* **Aim of the task**: Reproduce each entry below verbatim.
-- Records provided follows --
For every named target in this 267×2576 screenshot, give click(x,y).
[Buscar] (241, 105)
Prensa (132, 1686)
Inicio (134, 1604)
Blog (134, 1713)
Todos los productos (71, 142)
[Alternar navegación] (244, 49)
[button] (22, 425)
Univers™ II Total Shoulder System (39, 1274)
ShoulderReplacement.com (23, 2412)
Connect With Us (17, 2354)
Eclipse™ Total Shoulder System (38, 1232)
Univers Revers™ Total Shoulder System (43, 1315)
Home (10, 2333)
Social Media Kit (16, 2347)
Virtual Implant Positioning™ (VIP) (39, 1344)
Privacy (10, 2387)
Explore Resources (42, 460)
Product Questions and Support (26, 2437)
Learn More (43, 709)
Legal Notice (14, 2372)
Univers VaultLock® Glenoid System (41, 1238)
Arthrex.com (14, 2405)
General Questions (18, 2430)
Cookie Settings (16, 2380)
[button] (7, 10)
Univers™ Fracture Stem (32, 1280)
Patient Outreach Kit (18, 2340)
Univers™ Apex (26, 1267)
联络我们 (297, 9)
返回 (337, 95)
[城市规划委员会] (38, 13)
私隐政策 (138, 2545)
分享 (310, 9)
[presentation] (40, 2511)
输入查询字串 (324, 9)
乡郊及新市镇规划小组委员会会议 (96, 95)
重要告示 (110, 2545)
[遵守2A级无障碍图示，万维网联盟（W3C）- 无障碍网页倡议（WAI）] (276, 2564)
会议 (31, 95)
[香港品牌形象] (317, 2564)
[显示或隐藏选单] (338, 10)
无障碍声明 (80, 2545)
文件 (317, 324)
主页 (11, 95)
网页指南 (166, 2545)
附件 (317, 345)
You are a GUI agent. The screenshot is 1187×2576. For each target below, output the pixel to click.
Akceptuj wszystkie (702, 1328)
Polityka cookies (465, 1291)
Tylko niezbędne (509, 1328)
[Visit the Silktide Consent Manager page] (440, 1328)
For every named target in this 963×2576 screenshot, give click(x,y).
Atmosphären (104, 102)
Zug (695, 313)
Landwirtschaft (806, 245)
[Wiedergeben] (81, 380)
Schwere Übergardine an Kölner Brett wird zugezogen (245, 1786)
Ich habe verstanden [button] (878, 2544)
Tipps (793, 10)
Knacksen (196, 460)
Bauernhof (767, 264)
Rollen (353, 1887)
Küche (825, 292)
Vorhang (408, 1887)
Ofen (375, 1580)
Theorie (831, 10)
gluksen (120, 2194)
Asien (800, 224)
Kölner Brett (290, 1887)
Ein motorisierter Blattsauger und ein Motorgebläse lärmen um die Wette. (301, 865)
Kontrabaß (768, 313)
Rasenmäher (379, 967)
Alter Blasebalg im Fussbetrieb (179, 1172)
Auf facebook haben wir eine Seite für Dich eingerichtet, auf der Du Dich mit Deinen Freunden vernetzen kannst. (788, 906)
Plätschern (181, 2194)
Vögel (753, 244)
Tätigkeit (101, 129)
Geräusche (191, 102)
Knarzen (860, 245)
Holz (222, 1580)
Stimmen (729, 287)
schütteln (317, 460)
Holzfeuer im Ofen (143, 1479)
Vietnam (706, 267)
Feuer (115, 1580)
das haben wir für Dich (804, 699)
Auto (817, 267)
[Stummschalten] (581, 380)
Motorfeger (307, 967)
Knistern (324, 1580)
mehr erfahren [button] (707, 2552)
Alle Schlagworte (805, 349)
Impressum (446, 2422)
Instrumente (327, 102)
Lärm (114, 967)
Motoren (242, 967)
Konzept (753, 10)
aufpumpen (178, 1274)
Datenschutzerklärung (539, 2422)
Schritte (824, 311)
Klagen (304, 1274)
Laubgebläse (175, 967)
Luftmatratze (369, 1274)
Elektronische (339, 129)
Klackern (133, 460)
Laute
-- Records provided concluded --
* **Task output**:
For every named target in this 267×2576 screenshot, give click(x,y).
[Buscar] (241, 105)
Prensa (132, 1686)
Inicio (134, 1604)
Blog (134, 1713)
Todos los productos (71, 142)
[Alternar navegación] (244, 49)
[button] (22, 425)
Univers™ II Total Shoulder System (39, 1274)
ShoulderReplacement.com (23, 2412)
Connect With Us (17, 2354)
Eclipse™ Total Shoulder System (38, 1232)
Univers Revers™ Total Shoulder System (43, 1315)
Home (10, 2333)
Social Media Kit (16, 2347)
Virtual Implant Positioning™ (VIP) (39, 1344)
Privacy (10, 2387)
Explore Resources (42, 460)
Product Questions and Support (26, 2437)
Learn More (43, 709)
Legal Notice (14, 2372)
Univers VaultLock® Glenoid System (41, 1238)
Arthrex.com (14, 2405)
General Questions (18, 2430)
Cookie Settings (16, 2380)
[button] (7, 10)
Univers™ Fracture Stem (32, 1280)
Patient Outreach Kit (18, 2340)
Univers™ Apex (26, 1267)
联络我们 (297, 9)
返回 (337, 95)
[城市规划委员会] (38, 13)
私隐政策 (138, 2545)
分享 (310, 9)
[presentation] (40, 2511)
输入查询字串 (324, 9)
乡郊及新市镇规划小组委员会会议 (96, 95)
重要告示 (110, 2545)
[遵守2A级无障碍图示，万维网联盟（W3C）- 无障碍网页倡议（WAI）] (276, 2564)
会议 (31, 95)
[香港品牌形象] (317, 2564)
[显示或隐藏选单] (338, 10)
无障碍声明 (80, 2545)
文件 (317, 324)
主页 (11, 95)
网页指南 (166, 2545)
附件 (317, 345)
You are a GUI agent. The screenshot is 1187×2576. For each target below, output the pixel to click.
Akceptuj wszystkie (702, 1328)
Polityka cookies (465, 1291)
Tylko niezbędne (509, 1328)
[Visit the Silktide Consent Manager page] (440, 1328)
For every named target in this 963×2576 screenshot, give click(x,y).
Atmosphären (104, 102)
Zug (695, 313)
Landwirtschaft (806, 245)
[Wiedergeben] (81, 380)
Schwere Übergardine an Kölner Brett wird zugezogen (245, 1786)
Ich habe verstanden [button] (878, 2544)
Tipps (793, 10)
Knacksen (196, 460)
Bauernhof (767, 264)
Rollen (353, 1887)
Küche (825, 292)
Vorhang (408, 1887)
Ofen (375, 1580)
Theorie (831, 10)
gluksen (120, 2194)
Asien (800, 224)
Kölner Brett (290, 1887)
Ein motorisierter Blattsauger und ein Motorgebläse lärmen um die Wette. (301, 865)
Kontrabaß (768, 313)
Rasenmäher (379, 967)
Alter Blasebalg im Fussbetrieb (179, 1172)
Auf facebook haben wir eine Seite für Dich eingerichtet, auf der Du Dich mit Deinen Freunden vernetzen kannst. (788, 906)
Plätschern (181, 2194)
Vögel (753, 244)
Tätigkeit (101, 129)
Geräusche (191, 102)
Knarzen (860, 245)
Holz (222, 1580)
Stimmen (729, 287)
schütteln (317, 460)
Holzfeuer im Ofen (143, 1479)
Vietnam (706, 267)
Feuer (115, 1580)
das haben wir für Dich (804, 699)
Auto (817, 267)
[Stummschalten] (581, 380)
Motorfeger (307, 967)
Knistern (324, 1580)
mehr erfahren [button] (707, 2552)
Alle Schlagworte (805, 349)
Impressum (446, 2422)
Instrumente (327, 102)
Lärm (114, 967)
Motoren (242, 967)
Konzept (753, 10)
aufpumpen (178, 1274)
Datenschutzerklärung (539, 2422)
Schritte (824, 311)
Klagen (304, 1274)
Laubgebläse (175, 967)
Luftmatratze (369, 1274)
Elektronische (339, 129)
Klackern (133, 460)
Laute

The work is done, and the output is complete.